■ Trecho da fonte ■
....................

Com aval de ministério, Paraguai faz leilão para vender energia que ainda não pode entregar ao Brasil
O Paraguai agendou para esta sexta-feira (26) o primeiro leilão para venda de sua energia ao mercado livre no Brasil. A operação foi acertada entre o governo do país vizinho e o ministro Alexandre Silveira (Minas e Energia), dentro do acordo que encerrou o impasse sobre o valor da tarifa da hidrelétrica de Itaipu.
A integração energética regional é uma bandeira antiga e bem-vinda no setor, mas especialistas estranham a pressa na realização do certame, por dois motivos principais.
Primeiro porque o Brasil não precisa de energia. Há sobreoferta no mercado interno. Segundo porque, apesar de o acordo liberar a transação dentro das regras em vigor (leia mais abaixo), na prática o processo exige revisões legais e ajustes técnicos que ainda não foram realizados.

....................

■ Linhas ■
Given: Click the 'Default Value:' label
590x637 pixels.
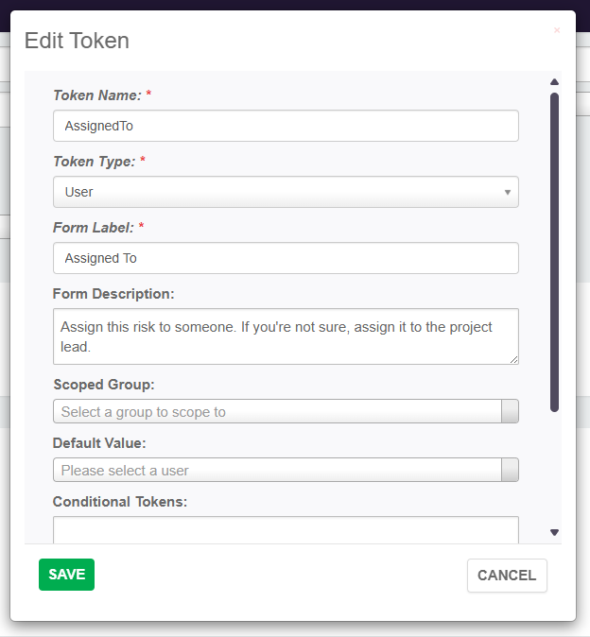Looking at the screenshot, I should click(x=99, y=443).
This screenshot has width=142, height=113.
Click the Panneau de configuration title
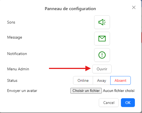[70, 9]
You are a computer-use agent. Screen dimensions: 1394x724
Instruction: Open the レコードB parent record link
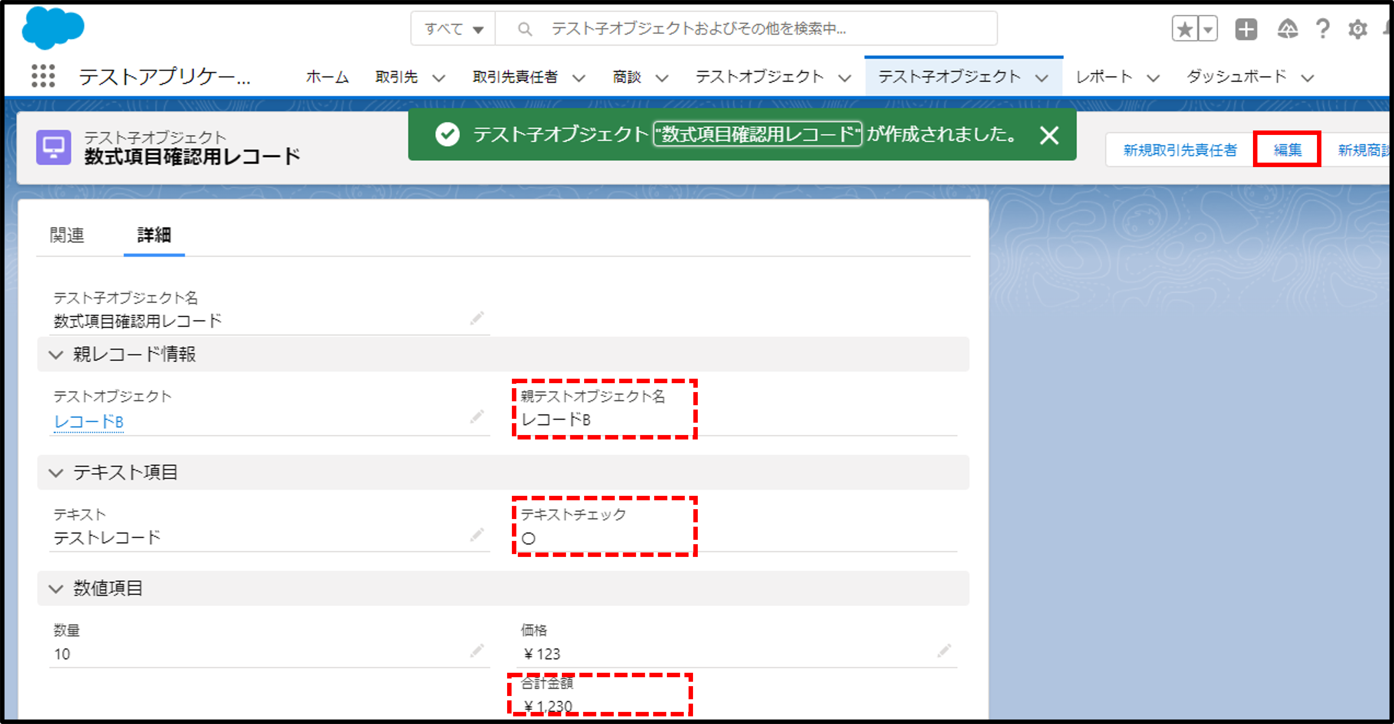point(89,422)
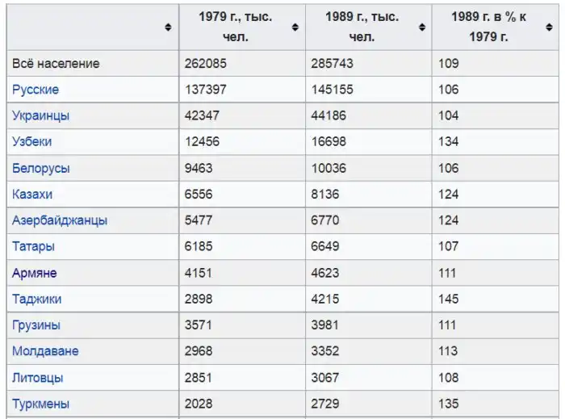565x419 pixels.
Task: Open the Грузины link
Action: coord(36,325)
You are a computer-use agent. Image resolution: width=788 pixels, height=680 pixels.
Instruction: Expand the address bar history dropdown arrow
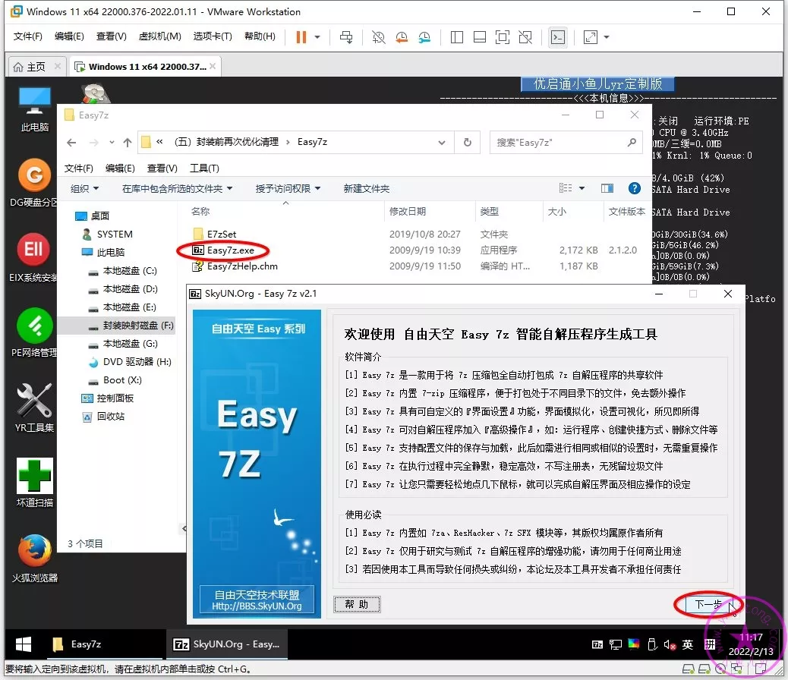[442, 142]
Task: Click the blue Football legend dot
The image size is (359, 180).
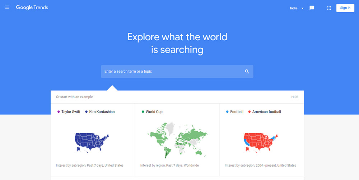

....................

■ Exercício escrito ■
No trecho da fonte, com qual ministro brasileiro o governo do Paraguai acertou a operação do leilão?

■ Resposta ao problema ■
Com Alexandre Silveira, ministro de Minas e Energia.